● BRIEF
Return every line of the material below unchanged, but leave out the pictures.

··· EXTRACTED MATERIAL

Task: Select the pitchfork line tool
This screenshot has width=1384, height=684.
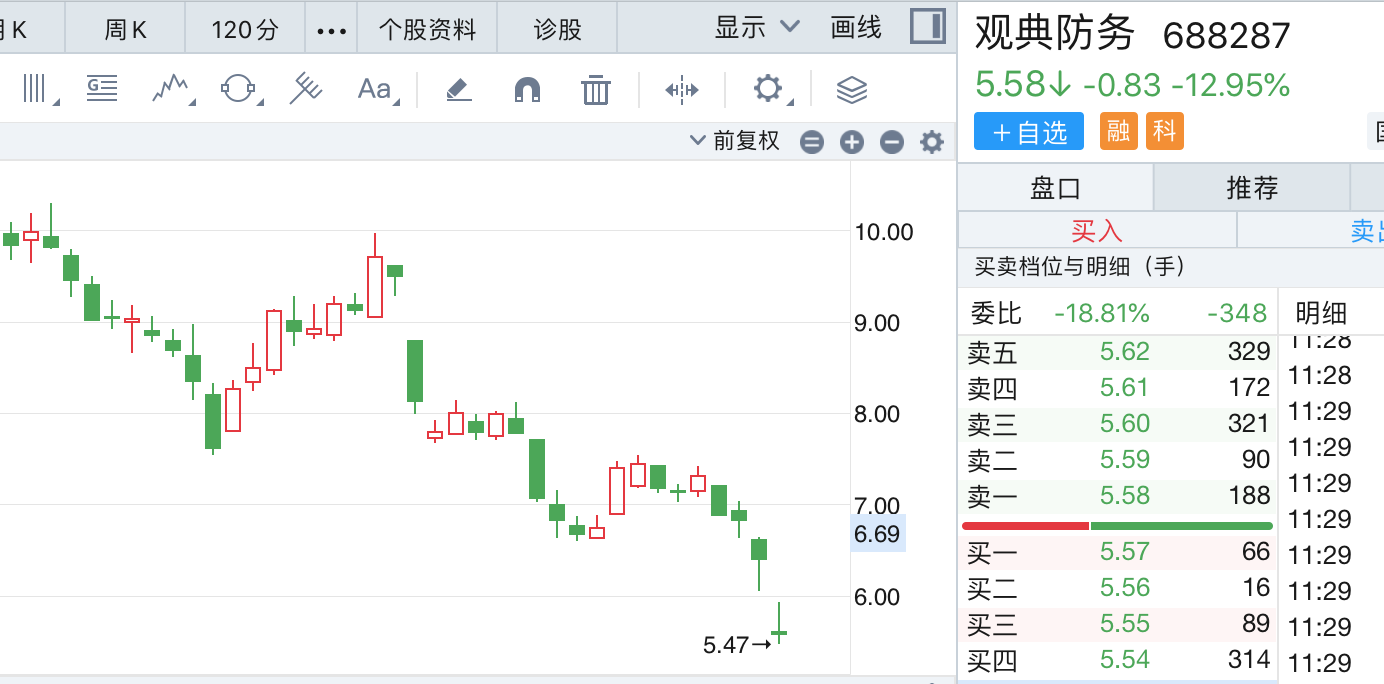Action: (x=305, y=90)
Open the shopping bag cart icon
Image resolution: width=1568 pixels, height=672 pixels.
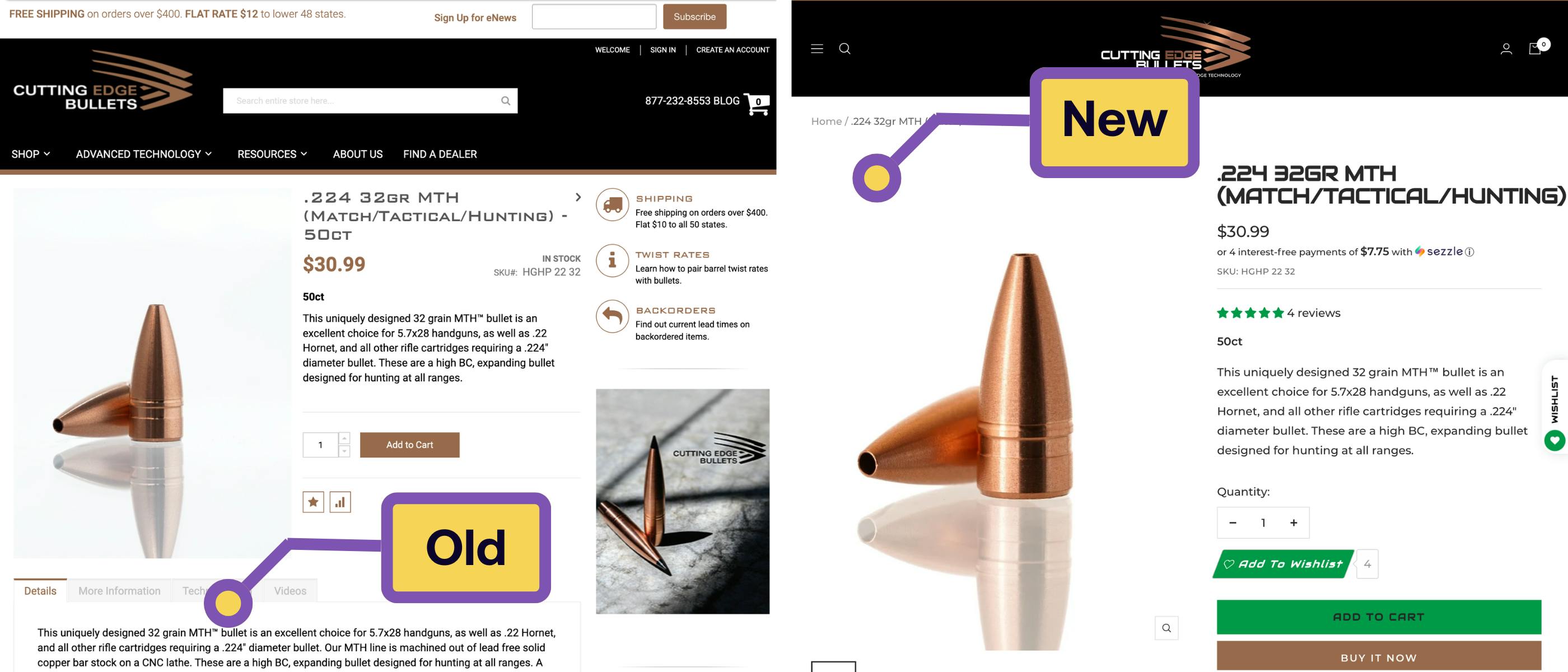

······

● RESPONSE FOR THIS EXERCISE
Task: Select the pitchfork line tool
This screenshot has width=1384, height=684.
Action: (x=305, y=90)
Open the shopping bag cart icon
Image resolution: width=1568 pixels, height=672 pixels.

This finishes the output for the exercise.